- [DESCRIPTION OF THE TASK]:
Without omission or alteration, write out all of the data.

- [INPUT FOR THIS TASK]:
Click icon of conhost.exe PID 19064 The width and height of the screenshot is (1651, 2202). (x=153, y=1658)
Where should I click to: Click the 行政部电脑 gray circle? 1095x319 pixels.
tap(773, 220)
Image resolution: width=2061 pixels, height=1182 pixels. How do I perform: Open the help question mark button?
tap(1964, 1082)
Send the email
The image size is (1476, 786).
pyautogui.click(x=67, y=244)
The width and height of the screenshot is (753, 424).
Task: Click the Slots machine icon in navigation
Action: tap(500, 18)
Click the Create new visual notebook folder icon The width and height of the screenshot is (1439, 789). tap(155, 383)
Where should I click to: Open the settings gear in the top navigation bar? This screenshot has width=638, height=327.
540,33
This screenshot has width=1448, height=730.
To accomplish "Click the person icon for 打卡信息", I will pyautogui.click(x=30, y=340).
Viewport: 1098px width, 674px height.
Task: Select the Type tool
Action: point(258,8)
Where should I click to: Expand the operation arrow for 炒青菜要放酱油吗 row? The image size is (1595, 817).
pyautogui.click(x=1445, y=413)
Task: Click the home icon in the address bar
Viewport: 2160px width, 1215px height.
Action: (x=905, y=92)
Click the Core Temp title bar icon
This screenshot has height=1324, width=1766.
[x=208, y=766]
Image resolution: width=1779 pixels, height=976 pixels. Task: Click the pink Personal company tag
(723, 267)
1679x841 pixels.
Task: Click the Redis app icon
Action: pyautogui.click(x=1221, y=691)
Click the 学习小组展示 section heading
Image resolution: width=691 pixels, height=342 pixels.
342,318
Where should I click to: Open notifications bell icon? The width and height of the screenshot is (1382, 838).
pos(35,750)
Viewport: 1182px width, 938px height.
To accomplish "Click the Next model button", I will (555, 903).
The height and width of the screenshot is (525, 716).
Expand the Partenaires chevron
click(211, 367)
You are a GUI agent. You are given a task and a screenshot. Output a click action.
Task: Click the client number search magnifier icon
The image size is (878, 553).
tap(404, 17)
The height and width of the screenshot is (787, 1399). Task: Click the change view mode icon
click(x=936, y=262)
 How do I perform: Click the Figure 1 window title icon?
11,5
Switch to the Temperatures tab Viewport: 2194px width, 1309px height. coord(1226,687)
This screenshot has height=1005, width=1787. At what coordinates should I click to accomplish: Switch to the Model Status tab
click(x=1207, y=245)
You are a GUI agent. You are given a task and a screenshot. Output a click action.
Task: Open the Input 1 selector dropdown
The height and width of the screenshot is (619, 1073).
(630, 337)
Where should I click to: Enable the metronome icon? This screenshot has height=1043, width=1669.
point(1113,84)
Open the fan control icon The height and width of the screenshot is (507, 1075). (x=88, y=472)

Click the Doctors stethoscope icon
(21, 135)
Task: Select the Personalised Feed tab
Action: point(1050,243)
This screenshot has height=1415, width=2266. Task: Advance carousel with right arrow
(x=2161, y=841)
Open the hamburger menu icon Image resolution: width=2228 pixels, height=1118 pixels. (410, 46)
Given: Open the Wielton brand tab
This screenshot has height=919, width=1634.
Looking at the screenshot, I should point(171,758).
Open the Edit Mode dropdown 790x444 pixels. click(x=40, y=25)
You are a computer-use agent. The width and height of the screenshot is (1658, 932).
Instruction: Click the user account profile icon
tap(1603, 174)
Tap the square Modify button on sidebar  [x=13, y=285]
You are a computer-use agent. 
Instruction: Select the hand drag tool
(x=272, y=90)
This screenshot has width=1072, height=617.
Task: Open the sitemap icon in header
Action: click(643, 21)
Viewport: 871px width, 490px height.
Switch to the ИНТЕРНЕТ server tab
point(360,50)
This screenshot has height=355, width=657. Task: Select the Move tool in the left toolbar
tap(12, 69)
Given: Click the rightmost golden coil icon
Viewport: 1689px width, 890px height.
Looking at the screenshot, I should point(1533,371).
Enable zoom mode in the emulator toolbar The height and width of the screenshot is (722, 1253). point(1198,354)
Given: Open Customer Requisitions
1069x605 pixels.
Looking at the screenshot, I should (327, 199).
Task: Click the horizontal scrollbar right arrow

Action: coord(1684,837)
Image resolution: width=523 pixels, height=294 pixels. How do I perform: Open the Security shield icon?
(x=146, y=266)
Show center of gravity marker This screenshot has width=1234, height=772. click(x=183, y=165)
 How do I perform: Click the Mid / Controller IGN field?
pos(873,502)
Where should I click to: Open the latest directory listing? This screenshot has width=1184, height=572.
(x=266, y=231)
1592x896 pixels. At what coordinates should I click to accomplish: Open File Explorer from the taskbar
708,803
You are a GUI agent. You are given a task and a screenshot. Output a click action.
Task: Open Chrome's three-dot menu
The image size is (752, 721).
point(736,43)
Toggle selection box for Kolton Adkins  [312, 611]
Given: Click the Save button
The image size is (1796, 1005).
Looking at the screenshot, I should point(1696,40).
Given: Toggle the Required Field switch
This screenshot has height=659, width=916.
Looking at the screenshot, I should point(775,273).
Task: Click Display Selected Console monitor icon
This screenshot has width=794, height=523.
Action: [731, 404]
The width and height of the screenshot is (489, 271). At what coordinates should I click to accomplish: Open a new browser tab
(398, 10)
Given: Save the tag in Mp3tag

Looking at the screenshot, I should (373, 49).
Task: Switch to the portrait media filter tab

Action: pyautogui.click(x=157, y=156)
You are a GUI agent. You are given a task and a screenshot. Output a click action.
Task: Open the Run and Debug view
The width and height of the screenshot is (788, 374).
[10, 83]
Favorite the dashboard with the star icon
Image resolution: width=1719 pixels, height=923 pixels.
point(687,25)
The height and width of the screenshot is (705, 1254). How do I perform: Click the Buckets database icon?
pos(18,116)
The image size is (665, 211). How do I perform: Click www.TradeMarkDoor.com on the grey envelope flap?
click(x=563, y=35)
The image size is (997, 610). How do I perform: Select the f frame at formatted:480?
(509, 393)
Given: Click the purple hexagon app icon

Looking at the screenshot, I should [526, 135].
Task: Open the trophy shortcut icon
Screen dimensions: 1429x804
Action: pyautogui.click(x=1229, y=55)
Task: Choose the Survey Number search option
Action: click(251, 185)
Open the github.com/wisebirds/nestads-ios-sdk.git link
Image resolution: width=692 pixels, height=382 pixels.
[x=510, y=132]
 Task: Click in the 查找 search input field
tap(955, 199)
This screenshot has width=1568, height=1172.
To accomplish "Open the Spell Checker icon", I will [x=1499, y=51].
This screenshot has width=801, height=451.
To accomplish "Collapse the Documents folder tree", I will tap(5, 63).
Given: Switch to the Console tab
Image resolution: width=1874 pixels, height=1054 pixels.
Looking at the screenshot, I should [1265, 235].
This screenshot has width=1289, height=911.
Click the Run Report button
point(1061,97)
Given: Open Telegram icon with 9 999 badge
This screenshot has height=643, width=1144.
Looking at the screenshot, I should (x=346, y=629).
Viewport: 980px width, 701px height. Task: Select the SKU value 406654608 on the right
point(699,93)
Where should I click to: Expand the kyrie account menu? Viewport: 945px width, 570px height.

- [RESPONSE TO THE EXERCISE]:
Click icon of conhost.exe PID 19064 The width and height of the screenshot is (1651, 2202). (x=153, y=1658)
Where should I click to: Click the 行政部电脑 gray circle? 1095x319 pixels.
tap(773, 220)
Image resolution: width=2061 pixels, height=1182 pixels. How do I perform: Open the help question mark button?
tap(1964, 1082)
Send the email
The image size is (1476, 786).
pyautogui.click(x=67, y=244)
The width and height of the screenshot is (753, 424).
Task: Click the Slots machine icon in navigation
Action: tap(500, 18)
Click the Create new visual notebook folder icon The width and height of the screenshot is (1439, 789). tap(155, 383)
Where should I click to: Open the settings gear in the top navigation bar? This screenshot has width=638, height=327.
540,33
This screenshot has width=1448, height=730.
To accomplish "Click the person icon for 打卡信息", I will pyautogui.click(x=30, y=340).
Viewport: 1098px width, 674px height.
Task: Select the Type tool
Action: point(258,8)
Where should I click to: Expand the operation arrow for 炒青菜要放酱油吗 row? The image size is (1595, 817).
pyautogui.click(x=1445, y=413)
Task: Click the home icon in the address bar
Viewport: 2160px width, 1215px height.
Action: (x=905, y=92)
Click the Core Temp title bar icon
This screenshot has height=1324, width=1766.
[x=208, y=766]
Image resolution: width=1779 pixels, height=976 pixels. Task: Click the pink Personal company tag
(723, 267)
1679x841 pixels.
Task: Click the Redis app icon
Action: pyautogui.click(x=1221, y=691)
Click the 学习小组展示 section heading
Image resolution: width=691 pixels, height=342 pixels.
342,318
Where should I click to: Open notifications bell icon? The width and height of the screenshot is (1382, 838).
pos(35,750)
Viewport: 1182px width, 938px height.
To accomplish "Click the Next model button", I will (555, 903).
The height and width of the screenshot is (525, 716).
Expand the Partenaires chevron
click(211, 367)
You are a GUI agent. You are given a task and a screenshot. Output a click action.
Task: Click the client number search magnifier icon
The image size is (878, 553).
tap(404, 17)
The height and width of the screenshot is (787, 1399). Task: Click the change view mode icon
click(x=936, y=262)
 How do I perform: Click the Figure 1 window title icon?
11,5
Switch to the Temperatures tab Viewport: 2194px width, 1309px height. coord(1226,687)
This screenshot has height=1005, width=1787. At what coordinates should I click to accomplish: Switch to the Model Status tab
click(x=1207, y=245)
You are a GUI agent. You are given a task and a screenshot. Output a click action.
Task: Open the Input 1 selector dropdown
The height and width of the screenshot is (619, 1073).
(630, 337)
Where should I click to: Enable the metronome icon? This screenshot has height=1043, width=1669.
point(1113,84)
Open the fan control icon The height and width of the screenshot is (507, 1075). (x=88, y=472)

Click the Doctors stethoscope icon
(21, 135)
Task: Select the Personalised Feed tab
Action: point(1050,243)
This screenshot has height=1415, width=2266. Task: Advance carousel with right arrow
(x=2161, y=841)
Open the hamburger menu icon Image resolution: width=2228 pixels, height=1118 pixels. (410, 46)
Given: Open the Wielton brand tab
This screenshot has height=919, width=1634.
Looking at the screenshot, I should point(171,758).
Open the Edit Mode dropdown 790x444 pixels. click(x=40, y=25)
You are a computer-use agent. The width and height of the screenshot is (1658, 932).
Instruction: Click the user account profile icon
tap(1603, 174)
Tap the square Modify button on sidebar  [x=13, y=285]
You are a computer-use agent. 
Instruction: Select the hand drag tool
(x=272, y=90)
This screenshot has width=1072, height=617.
Task: Open the sitemap icon in header
Action: click(643, 21)
Viewport: 871px width, 490px height.
Switch to the ИНТЕРНЕТ server tab
point(360,50)
This screenshot has height=355, width=657. Task: Select the Move tool in the left toolbar
tap(12, 69)
Given: Click the rightmost golden coil icon
Viewport: 1689px width, 890px height.
Looking at the screenshot, I should point(1533,371).
Enable zoom mode in the emulator toolbar The height and width of the screenshot is (722, 1253). point(1198,354)
Given: Open Customer Requisitions
1069x605 pixels.
Looking at the screenshot, I should (327, 199).
Task: Click the horizontal scrollbar right arrow

Action: coord(1684,837)
Image resolution: width=523 pixels, height=294 pixels. How do I perform: Open the Security shield icon?
(x=146, y=266)
Show center of gravity marker This screenshot has width=1234, height=772. click(x=183, y=165)
 How do I perform: Click the Mid / Controller IGN field?
pos(873,502)
Where should I click to: Open the latest directory listing? This screenshot has width=1184, height=572.
(x=266, y=231)
1592x896 pixels. At what coordinates should I click to accomplish: Open File Explorer from the taskbar
708,803
You are a GUI agent. You are given a task and a screenshot. Output a click action.
Task: Open Chrome's three-dot menu
The image size is (752, 721).
point(736,43)
Toggle selection box for Kolton Adkins  [312, 611]
Given: Click the Save button
The image size is (1796, 1005).
Looking at the screenshot, I should point(1696,40).
Given: Toggle the Required Field switch
This screenshot has height=659, width=916.
Looking at the screenshot, I should point(775,273).
Task: Click Display Selected Console monitor icon
This screenshot has width=794, height=523.
Action: [731, 404]
The width and height of the screenshot is (489, 271). At what coordinates should I click to accomplish: Open a new browser tab
(398, 10)
Given: Save the tag in Mp3tag

Looking at the screenshot, I should (373, 49).
Task: Switch to the portrait media filter tab

Action: pyautogui.click(x=157, y=156)
You are a GUI agent. You are given a task and a screenshot. Output a click action.
Task: Open the Run and Debug view
The width and height of the screenshot is (788, 374).
[10, 83]
Favorite the dashboard with the star icon
Image resolution: width=1719 pixels, height=923 pixels.
point(687,25)
The height and width of the screenshot is (705, 1254). How do I perform: Click the Buckets database icon?
pos(18,116)
The image size is (665, 211). How do I perform: Click www.TradeMarkDoor.com on the grey envelope flap?
click(x=563, y=35)
The image size is (997, 610). How do I perform: Select the f frame at formatted:480?
(509, 393)
Given: Click the purple hexagon app icon

Looking at the screenshot, I should [526, 135].
Task: Open the trophy shortcut icon
Screen dimensions: 1429x804
Action: pyautogui.click(x=1229, y=55)
Task: Choose the Survey Number search option
Action: click(251, 185)
Open the github.com/wisebirds/nestads-ios-sdk.git link
Image resolution: width=692 pixels, height=382 pixels.
[x=510, y=132]
 Task: Click in the 查找 search input field
tap(955, 199)
This screenshot has width=1568, height=1172.
To accomplish "Open the Spell Checker icon", I will [x=1499, y=51].
This screenshot has width=801, height=451.
To accomplish "Collapse the Documents folder tree", I will tap(5, 63).
Given: Switch to the Console tab
Image resolution: width=1874 pixels, height=1054 pixels.
Looking at the screenshot, I should [1265, 235].
This screenshot has width=1289, height=911.
Click the Run Report button
point(1061,97)
Given: Open Telegram icon with 9 999 badge
This screenshot has height=643, width=1144.
Looking at the screenshot, I should (x=346, y=629).
Viewport: 980px width, 701px height. Task: Select the SKU value 406654608 on the right
point(699,93)
Where should I click to: Expand the kyrie account menu? Viewport: 945px width, 570px height.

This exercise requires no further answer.